-------- RECORDS FOR PROCESSING

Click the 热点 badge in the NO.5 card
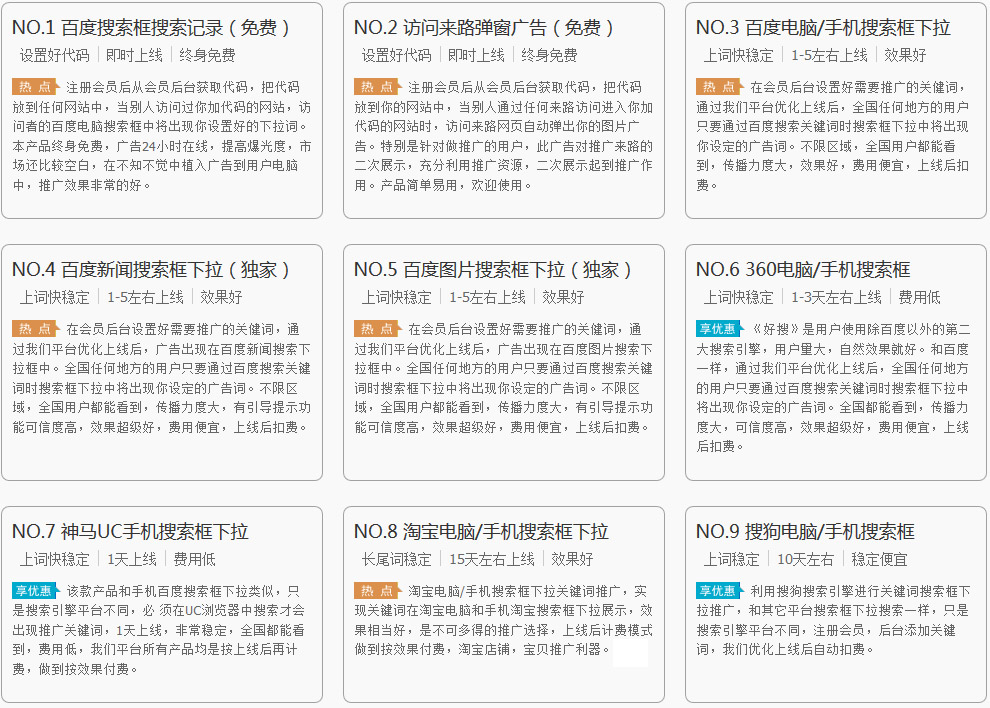Screen dimensions: 990x708 377,329
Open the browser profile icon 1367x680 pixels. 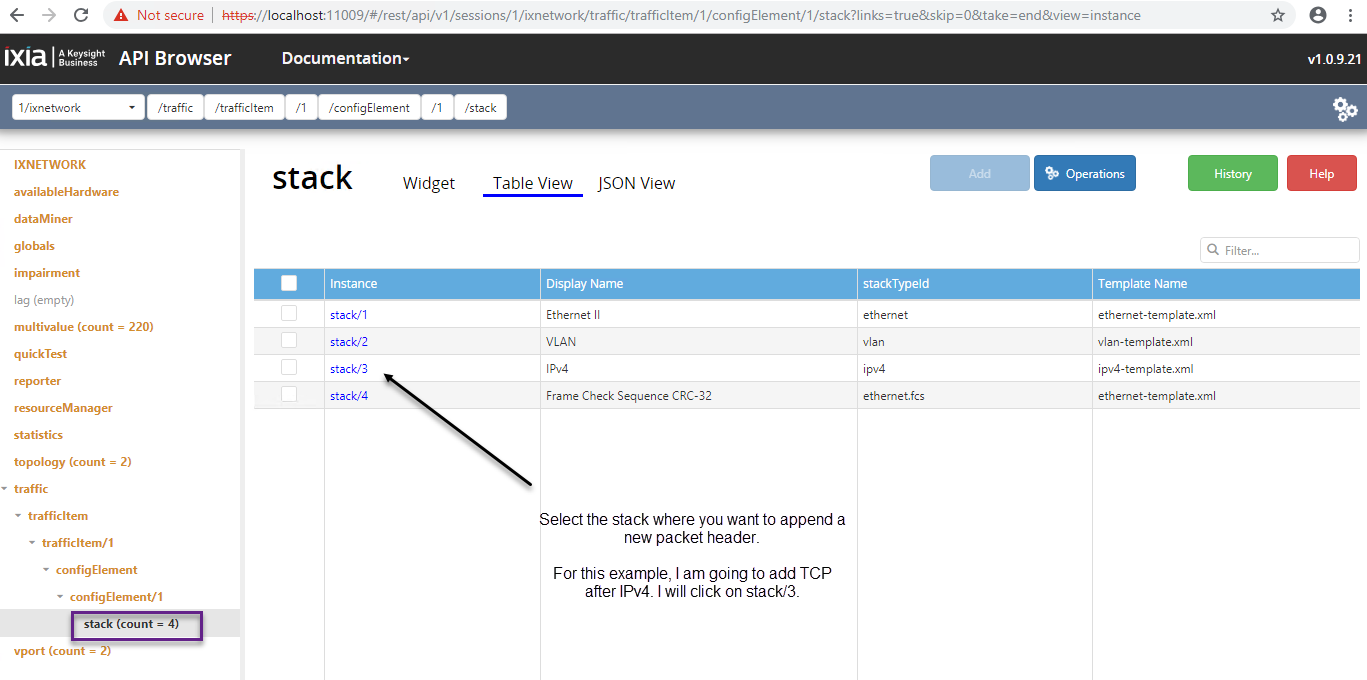1318,16
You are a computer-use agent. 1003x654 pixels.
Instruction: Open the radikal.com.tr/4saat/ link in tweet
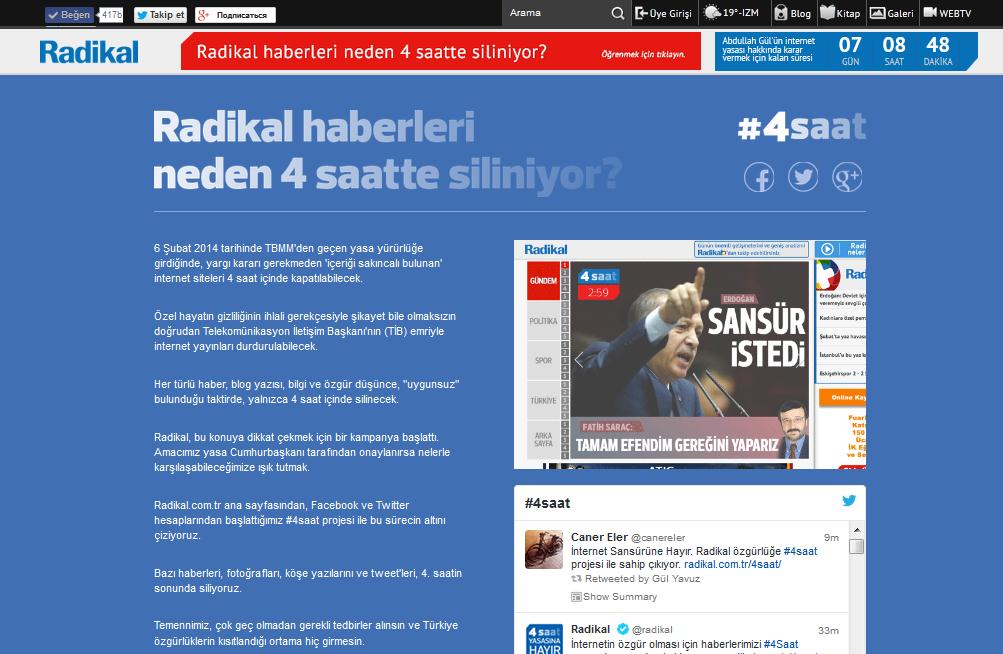pos(732,564)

----------------

PROBLEM DESCRIPTION
Rescale the material from the line containing "You are a computer-use" up to and including its last line. Repeat those lines with their requests, but multiply each coordinate in the answers by 0.35 and round to whole numbers, halves up, and leave the pictures out.

ANSWER TO THIS PROBLEM
You are a computer-use agent. 1003x654 pixels.
Instruction: Open the radikal.com.tr/4saat/ link in tweet
pos(256,197)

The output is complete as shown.